### The request
In the data below, swap "Lasso" for "Marquee" and leave every other part as it is.

### Provided records
━━━━━━━━━━━━━━━━

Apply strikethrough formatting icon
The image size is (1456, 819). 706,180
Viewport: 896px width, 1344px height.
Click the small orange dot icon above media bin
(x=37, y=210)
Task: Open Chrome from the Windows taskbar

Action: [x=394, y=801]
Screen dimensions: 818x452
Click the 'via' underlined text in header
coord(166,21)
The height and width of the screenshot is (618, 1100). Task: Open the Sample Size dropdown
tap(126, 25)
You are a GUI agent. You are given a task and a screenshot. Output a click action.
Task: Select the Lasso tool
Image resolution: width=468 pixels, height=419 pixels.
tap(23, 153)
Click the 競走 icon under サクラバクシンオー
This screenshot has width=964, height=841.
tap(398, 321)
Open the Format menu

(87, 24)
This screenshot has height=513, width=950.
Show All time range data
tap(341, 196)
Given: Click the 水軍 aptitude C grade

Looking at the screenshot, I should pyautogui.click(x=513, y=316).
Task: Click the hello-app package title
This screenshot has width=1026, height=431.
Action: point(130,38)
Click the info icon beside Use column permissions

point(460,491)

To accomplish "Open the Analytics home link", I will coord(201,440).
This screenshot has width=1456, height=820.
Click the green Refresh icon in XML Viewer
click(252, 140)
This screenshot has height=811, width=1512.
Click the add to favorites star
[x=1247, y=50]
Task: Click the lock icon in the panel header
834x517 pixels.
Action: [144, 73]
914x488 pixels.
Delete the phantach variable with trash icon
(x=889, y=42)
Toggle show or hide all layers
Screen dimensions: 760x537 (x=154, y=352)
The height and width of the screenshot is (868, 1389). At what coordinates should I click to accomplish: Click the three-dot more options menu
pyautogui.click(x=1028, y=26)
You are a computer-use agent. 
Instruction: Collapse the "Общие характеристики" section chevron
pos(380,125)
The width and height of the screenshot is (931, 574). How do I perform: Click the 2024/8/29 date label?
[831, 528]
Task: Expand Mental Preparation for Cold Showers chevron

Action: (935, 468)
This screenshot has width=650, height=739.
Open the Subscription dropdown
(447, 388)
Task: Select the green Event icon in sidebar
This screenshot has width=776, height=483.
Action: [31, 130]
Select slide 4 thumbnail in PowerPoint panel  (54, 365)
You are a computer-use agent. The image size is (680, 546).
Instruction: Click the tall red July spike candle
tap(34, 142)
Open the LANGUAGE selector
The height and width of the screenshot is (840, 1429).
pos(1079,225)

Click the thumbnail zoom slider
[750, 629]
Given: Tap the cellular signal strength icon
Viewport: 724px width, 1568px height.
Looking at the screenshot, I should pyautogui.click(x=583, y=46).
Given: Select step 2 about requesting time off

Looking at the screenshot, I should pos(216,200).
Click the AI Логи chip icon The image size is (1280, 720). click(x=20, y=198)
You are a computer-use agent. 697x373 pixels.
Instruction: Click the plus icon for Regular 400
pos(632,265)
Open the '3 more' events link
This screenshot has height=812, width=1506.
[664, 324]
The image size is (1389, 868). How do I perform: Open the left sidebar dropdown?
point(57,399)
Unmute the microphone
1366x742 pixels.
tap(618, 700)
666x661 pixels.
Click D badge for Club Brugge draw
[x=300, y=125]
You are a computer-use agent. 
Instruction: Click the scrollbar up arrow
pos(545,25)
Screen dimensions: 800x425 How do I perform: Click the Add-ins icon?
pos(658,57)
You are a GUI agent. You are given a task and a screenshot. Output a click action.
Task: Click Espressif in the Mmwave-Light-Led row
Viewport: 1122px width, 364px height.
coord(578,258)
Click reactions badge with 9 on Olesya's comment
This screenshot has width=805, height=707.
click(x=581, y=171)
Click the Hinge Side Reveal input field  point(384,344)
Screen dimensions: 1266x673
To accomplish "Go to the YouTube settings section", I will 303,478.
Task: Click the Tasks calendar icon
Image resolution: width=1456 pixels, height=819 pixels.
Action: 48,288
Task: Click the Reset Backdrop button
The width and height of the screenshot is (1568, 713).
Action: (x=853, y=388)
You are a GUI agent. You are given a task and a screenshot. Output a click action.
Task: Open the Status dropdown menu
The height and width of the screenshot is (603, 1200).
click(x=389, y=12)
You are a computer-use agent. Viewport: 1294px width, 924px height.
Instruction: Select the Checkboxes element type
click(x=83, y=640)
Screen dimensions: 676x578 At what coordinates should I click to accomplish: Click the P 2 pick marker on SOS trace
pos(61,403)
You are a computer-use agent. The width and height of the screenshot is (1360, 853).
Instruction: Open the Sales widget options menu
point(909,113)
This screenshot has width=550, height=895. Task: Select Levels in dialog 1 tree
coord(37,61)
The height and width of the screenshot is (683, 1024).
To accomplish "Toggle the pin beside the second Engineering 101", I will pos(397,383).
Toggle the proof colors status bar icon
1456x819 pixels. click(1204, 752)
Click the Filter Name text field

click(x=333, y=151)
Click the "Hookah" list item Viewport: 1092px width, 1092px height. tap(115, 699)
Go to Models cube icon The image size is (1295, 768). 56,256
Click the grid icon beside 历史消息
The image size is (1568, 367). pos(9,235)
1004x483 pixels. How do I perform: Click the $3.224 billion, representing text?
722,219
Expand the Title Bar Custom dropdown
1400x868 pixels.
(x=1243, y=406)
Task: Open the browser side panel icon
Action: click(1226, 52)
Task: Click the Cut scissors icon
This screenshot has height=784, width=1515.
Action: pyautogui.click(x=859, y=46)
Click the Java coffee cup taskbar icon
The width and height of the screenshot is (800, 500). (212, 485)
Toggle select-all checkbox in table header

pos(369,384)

━━━━━━━━━━━━━━━━

### Task solution
Apply strikethrough formatting icon
The image size is (1456, 819). 706,180
Viewport: 896px width, 1344px height.
Click the small orange dot icon above media bin
(x=37, y=210)
Task: Open Chrome from the Windows taskbar

Action: [x=394, y=801]
Screen dimensions: 818x452
Click the 'via' underlined text in header
coord(166,21)
The height and width of the screenshot is (618, 1100). Task: Open the Sample Size dropdown
tap(126, 25)
You are a GUI agent. You are given a task and a screenshot. Output a click action.
Task: Select the Marquee tool
Image resolution: width=468 pixels, height=419 pixels.
tap(23, 153)
Click the 競走 icon under サクラバクシンオー
This screenshot has width=964, height=841.
tap(398, 321)
Open the Format menu

(87, 24)
This screenshot has height=513, width=950.
Show All time range data
tap(341, 196)
Given: Click the 水軍 aptitude C grade

Looking at the screenshot, I should pyautogui.click(x=513, y=316).
Task: Click the hello-app package title
This screenshot has width=1026, height=431.
Action: point(130,38)
Click the info icon beside Use column permissions

point(460,491)

To accomplish "Open the Analytics home link", I will coord(201,440).
This screenshot has width=1456, height=820.
Click the green Refresh icon in XML Viewer
click(252, 140)
This screenshot has height=811, width=1512.
Click the add to favorites star
[x=1247, y=50]
Task: Click the lock icon in the panel header
834x517 pixels.
Action: [144, 73]
914x488 pixels.
Delete the phantach variable with trash icon
(x=889, y=42)
Toggle show or hide all layers
Screen dimensions: 760x537 (x=154, y=352)
The height and width of the screenshot is (868, 1389). At what coordinates should I click to accomplish: Click the three-dot more options menu
pyautogui.click(x=1028, y=26)
You are a computer-use agent. 
Instruction: Collapse the "Общие характеристики" section chevron
pos(380,125)
The width and height of the screenshot is (931, 574). How do I perform: Click the 2024/8/29 date label?
[831, 528]
Task: Expand Mental Preparation for Cold Showers chevron

Action: (935, 468)
This screenshot has width=650, height=739.
Open the Subscription dropdown
(447, 388)
Task: Select the green Event icon in sidebar
This screenshot has width=776, height=483.
Action: [31, 130]
Select slide 4 thumbnail in PowerPoint panel  (54, 365)
You are a computer-use agent. The image size is (680, 546).
Instruction: Click the tall red July spike candle
tap(34, 142)
Open the LANGUAGE selector
The height and width of the screenshot is (840, 1429).
pos(1079,225)

Click the thumbnail zoom slider
[750, 629]
Given: Tap the cellular signal strength icon
Viewport: 724px width, 1568px height.
Looking at the screenshot, I should pyautogui.click(x=583, y=46).
Given: Select step 2 about requesting time off

Looking at the screenshot, I should pos(216,200).
Click the AI Логи chip icon The image size is (1280, 720). click(x=20, y=198)
You are a computer-use agent. 697x373 pixels.
Instruction: Click the plus icon for Regular 400
pos(632,265)
Open the '3 more' events link
This screenshot has height=812, width=1506.
[664, 324]
The image size is (1389, 868). How do I perform: Open the left sidebar dropdown?
point(57,399)
Unmute the microphone
1366x742 pixels.
tap(618, 700)
666x661 pixels.
Click D badge for Club Brugge draw
[x=300, y=125]
You are a computer-use agent. 
Instruction: Click the scrollbar up arrow
pos(545,25)
Screen dimensions: 800x425 How do I perform: Click the Add-ins icon?
pos(658,57)
You are a GUI agent. You are given a task and a screenshot. Output a click action.
Task: Click Espressif in the Mmwave-Light-Led row
Viewport: 1122px width, 364px height.
coord(578,258)
Click reactions badge with 9 on Olesya's comment
This screenshot has width=805, height=707.
click(x=581, y=171)
Click the Hinge Side Reveal input field  point(384,344)
Screen dimensions: 1266x673
To accomplish "Go to the YouTube settings section", I will 303,478.
Task: Click the Tasks calendar icon
Image resolution: width=1456 pixels, height=819 pixels.
Action: 48,288
Task: Click the Reset Backdrop button
The width and height of the screenshot is (1568, 713).
Action: (x=853, y=388)
You are a GUI agent. You are given a task and a screenshot. Output a click action.
Task: Open the Status dropdown menu
The height and width of the screenshot is (603, 1200).
click(x=389, y=12)
You are a computer-use agent. Viewport: 1294px width, 924px height.
Instruction: Select the Checkboxes element type
click(x=83, y=640)
Screen dimensions: 676x578 At what coordinates should I click to accomplish: Click the P 2 pick marker on SOS trace
pos(61,403)
You are a computer-use agent. The width and height of the screenshot is (1360, 853).
Instruction: Open the Sales widget options menu
point(909,113)
This screenshot has width=550, height=895. Task: Select Levels in dialog 1 tree
coord(37,61)
The height and width of the screenshot is (683, 1024).
To accomplish "Toggle the pin beside the second Engineering 101", I will pos(397,383).
Toggle the proof colors status bar icon
1456x819 pixels. click(1204, 752)
Click the Filter Name text field

click(x=333, y=151)
Click the "Hookah" list item Viewport: 1092px width, 1092px height. tap(115, 699)
Go to Models cube icon The image size is (1295, 768). 56,256
Click the grid icon beside 历史消息
The image size is (1568, 367). pos(9,235)
1004x483 pixels. How do I perform: Click the $3.224 billion, representing text?
722,219
Expand the Title Bar Custom dropdown
1400x868 pixels.
(x=1243, y=406)
Task: Open the browser side panel icon
Action: click(1226, 52)
Task: Click the Cut scissors icon
This screenshot has height=784, width=1515.
Action: pyautogui.click(x=859, y=46)
Click the Java coffee cup taskbar icon
The width and height of the screenshot is (800, 500). (212, 485)
Toggle select-all checkbox in table header

pos(369,384)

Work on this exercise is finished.